Note: A glossary of technical terms used in these columns can be found on the Web sites of the authors. In addition, a listing of earlier articles and/or columns in this series can be found on DMReview.com, MindfulData.com and InbaseInc.com.
Figure 1 presents the side-by-side diagram we will use to illustrate the points we will make in this installment. Notice that there are two identical timeline graphics and two nonidentical schemas.
On the left is the schema for a non-temporal table. The underlined column is the primary key. The italicized column is a foreign key to a table that will appear in future columns. Type and Copay are the two business data columns in the table, which is a table of health care insurance policies. Create and update date are, respectively, the date the row was inserted into the table and the date the row was last updated.
On the right is the schema for a uni-temporal table. We will refer to it as a version table, because that is standard terminology among IT professionals. When the business requires us to track changes to a conventional, non-temporal table, a common approach is to version the table by adding a date to the primary key, as we have done here.
There are many variations on version tables, but the variations make no difference to this discussion. In this particular case, version date is also the date the row was inserted, although in other variations, that is not always the case. There is no last update date, because versions are not physically updated. Instead, each logical update is carried out by copying the current version, applying the update to the copy and inserting the result as the new most current version. Finally, this particular variation on version tables also contains a delete flag, although this too is not present in all variations. When a delete is requested, the most current row is copied, its delete flag is changed from N to Y, and the new row inserted.
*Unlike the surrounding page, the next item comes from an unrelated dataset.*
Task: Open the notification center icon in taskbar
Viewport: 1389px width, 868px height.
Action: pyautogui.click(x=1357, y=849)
Figure 2 shows the results of applying the same insert transaction to each table. The result is a single row, as shown. Above each timeline is a bracket. The non-temporal bracket shows the period of time the row has been in the table. The temporal bracket, as we will see, shows the period of time that each row was the current version of the policy.
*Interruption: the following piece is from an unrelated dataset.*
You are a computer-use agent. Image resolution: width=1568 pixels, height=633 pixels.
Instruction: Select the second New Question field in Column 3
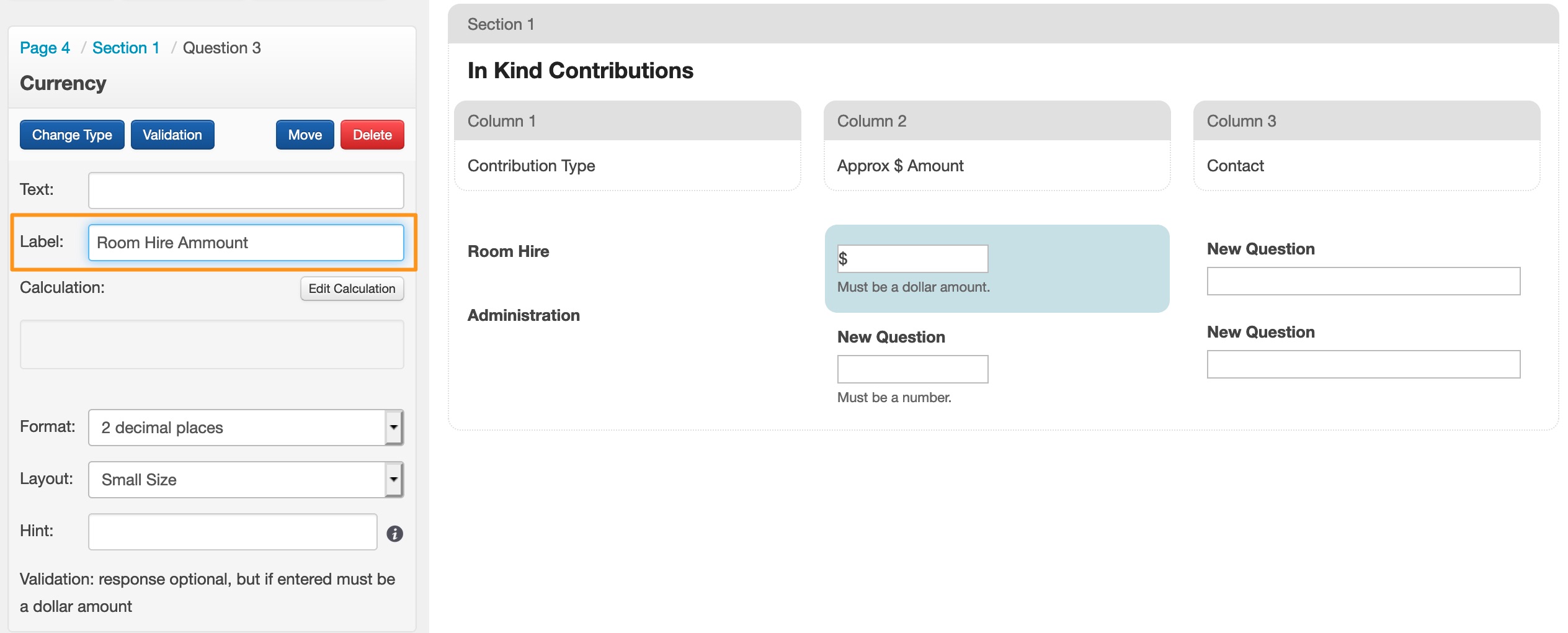coord(1363,364)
After the insert, the brackets show a one-month period of time, despite the fact that, on the date of the insert that one month has not yet elapsed. This is because we assume, throughout these examples, that the tables are updated once a month. So once a transaction has been applied, the results will remain on those tables for at least a month.
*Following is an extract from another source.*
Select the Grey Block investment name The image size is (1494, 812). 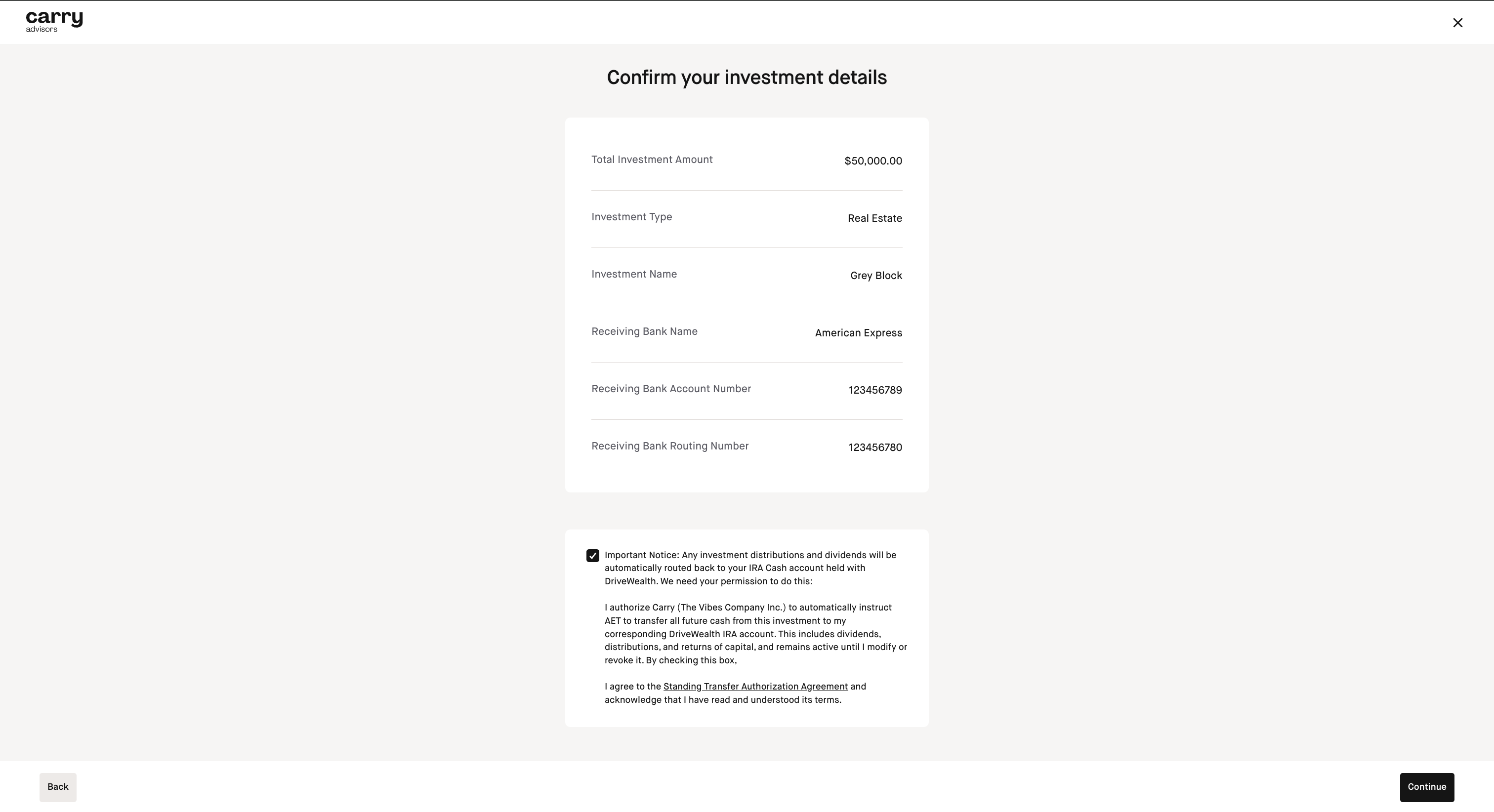(876, 276)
Figure 3 shows the results of applying the same update transaction to each table. This transaction changes the copay amount on the policy from $15 to $20. The update was applied in May, so the brackets extend through June.
In the case of the non-temporal table, it is a simple update in place. In the case of the version table, the result is a new row - a new version of the policy. A second bracket has been added to the diagram for the version table to show that there are now two versions.
There are two important things to note. First, the single bracket for the non-temporal table and the adjacent pair of brackets for the version table start at the same point in time and extend out to the same point in time. Second, on the version table there are no temporal gaps between versions.
In fact, there is no way to indicate a temporal gap, because there is only a version begin date. This versioning variation assumes that one version ends when the next one begins, although other variations may include a version end date as well. More precisely, this kind of versioning assumes that all versions whose delete flag is N end when and only when the next version begins, but that a version whose delete flag is Y ends on the version date. An experienced data modeler could point out shortcomings of this approach, but for some business requirements, those shortcomings don't matter. This is a variation of versioning that we have seen used many times.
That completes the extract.